Bitcoin, with its fixed supply cap and global liquidity, offers a denominator that doesn't deflate by central bank fiat. For Metaplanet, holding Bitcoin is partly a hedge against yen depreciation — the same logic that drives gold purchases, but with the additional properties of digital portability and programmability.

This macro logic also explains why Japan's retail investors have embraced the strategy so enthusiastically. The NISA-driven retail investor class, already primed to seek returns beyond traditional savings accounts, found in Metaplanet a stock that functions like a leveraged Bitcoin position — amplified by the company's use of equity raises and options to accumulate more BTC per share over time.

The Risks Investors Cannot Ignore

Metaplanet's story is compelling, but the risks are real and should not be underwritten by enthusiasm alone.

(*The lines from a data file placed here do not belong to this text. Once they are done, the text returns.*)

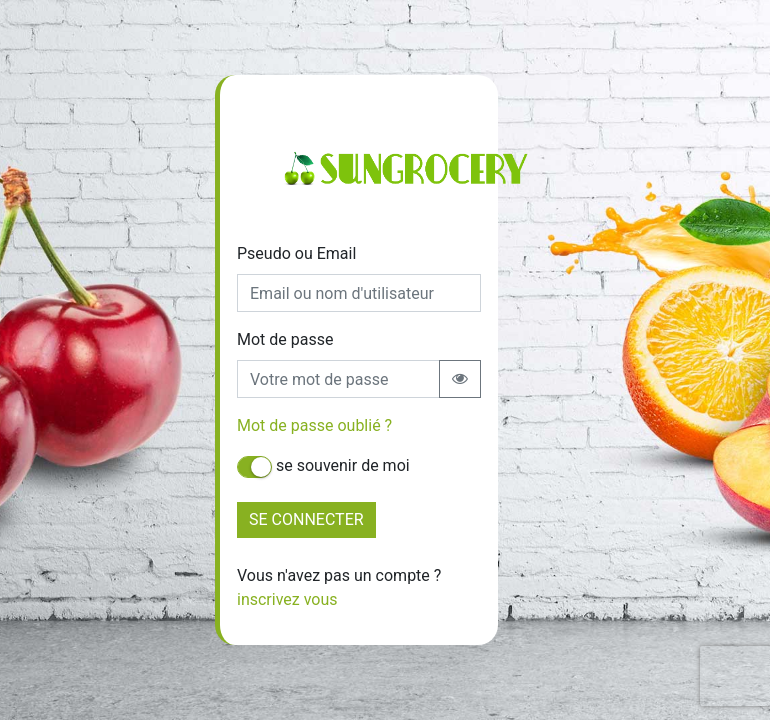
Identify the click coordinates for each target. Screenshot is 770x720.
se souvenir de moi (323, 467)
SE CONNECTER (306, 519)
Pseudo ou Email (296, 253)
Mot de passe (285, 339)
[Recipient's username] (338, 379)
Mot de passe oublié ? (314, 425)
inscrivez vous (287, 599)
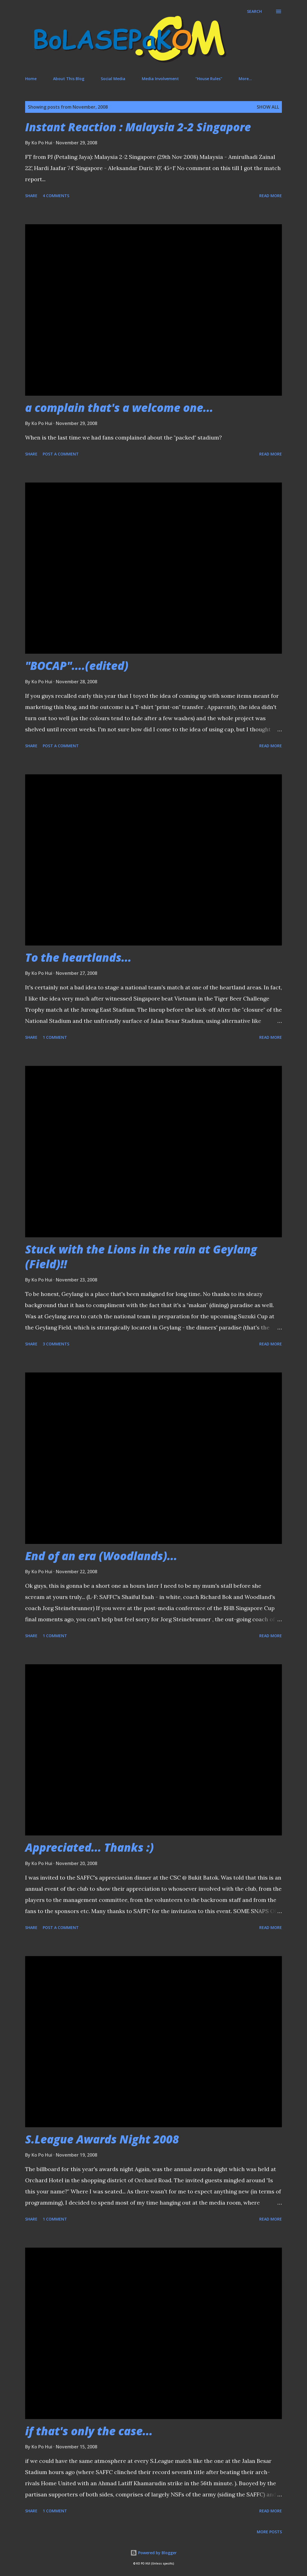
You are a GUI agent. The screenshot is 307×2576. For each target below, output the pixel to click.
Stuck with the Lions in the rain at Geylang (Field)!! (141, 1257)
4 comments (56, 195)
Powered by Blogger (153, 2552)
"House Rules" (208, 78)
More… (245, 78)
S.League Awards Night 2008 (102, 2139)
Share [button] (31, 195)
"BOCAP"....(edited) (76, 665)
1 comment (55, 1037)
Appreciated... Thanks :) (89, 1847)
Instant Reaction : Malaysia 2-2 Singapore (138, 127)
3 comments (56, 1344)
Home (31, 78)
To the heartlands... (78, 957)
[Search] (254, 11)
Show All (268, 107)
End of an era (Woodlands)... (101, 1555)
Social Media (113, 78)
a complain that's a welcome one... (119, 407)
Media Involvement (160, 78)
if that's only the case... (89, 2431)
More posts (269, 2531)
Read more (270, 195)
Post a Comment (61, 454)
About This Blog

Concentration risk is the most obvious. With 40,177 BTC representing the vast majority of the company's assets, a sustained Bitcoin bear market would devastate the balance sheet. The company reported heavy losses in 2025 as Bitcoin prices fluctuated, and analysts at CCN noted the question of whether digital asset treasuries can survive a prolonged 2026 downturn is a legitimate one.

Dilution risk is structural. Every equity raise to buy more Bitcoin dilutes existing shareholders. The March 2026 raise issued 107.4 million shares — meaningful dilution for a company whose Bitcoin-per-share metric (BTC Yield) is the primary value proposition. The options warrant structure adds further potential dilution.

Regulatory risk is evolving. As HKEX has shown, stock exchanges retain the power to restrict companies from pursuing treasury-only business models. If Japanese regulators adopt similar restrictions, Metaplanet's ability to issue shares for Bitcoin purchases could be constrained.

Execution risk is perhaps underappreciated. Accumulating 100,000 BTC by year-end requires Metaplanet to raise and deploy capital at a pace that dwarfs its historical track record. Any disruption to capital markets access — a market downturn, a regulatory shift, a loss of investor confidence — could leave the company short of its target with a highly leveraged balance sheet.

The Bigger Picture: A New Asset Class for Corporate Finance

Despite the risks, Metaplanet's rise represents something genuinely novel in corporate finance: a publicly traded company whose core value proposition is efficient accumulation of a scarce digital commodity.

This model is neither a pure holding company nor a traditional operating business. It combines elements of closed-end funds, commodity producers, and technology companies — and it has found an eager audience among retail and institutional investors who want Bitcoin exposure through a regulated, exchange-listed vehicle.

Whether the 555 Million Plan succeeds or not, the template Metaplanet has established — equity raises, options income, transparent BTC Yield metrics — will influence how Asian corporations think about their balance sheets for years to come. The question of "why hold yen when you can hold Bitcoin" will not disappear as long as the macro environment that gave rise to it persists.

Asia's MicroStrategy moment has arrived. The only uncertainty is how many companies will follow the script, and how the regulators will rewrite it.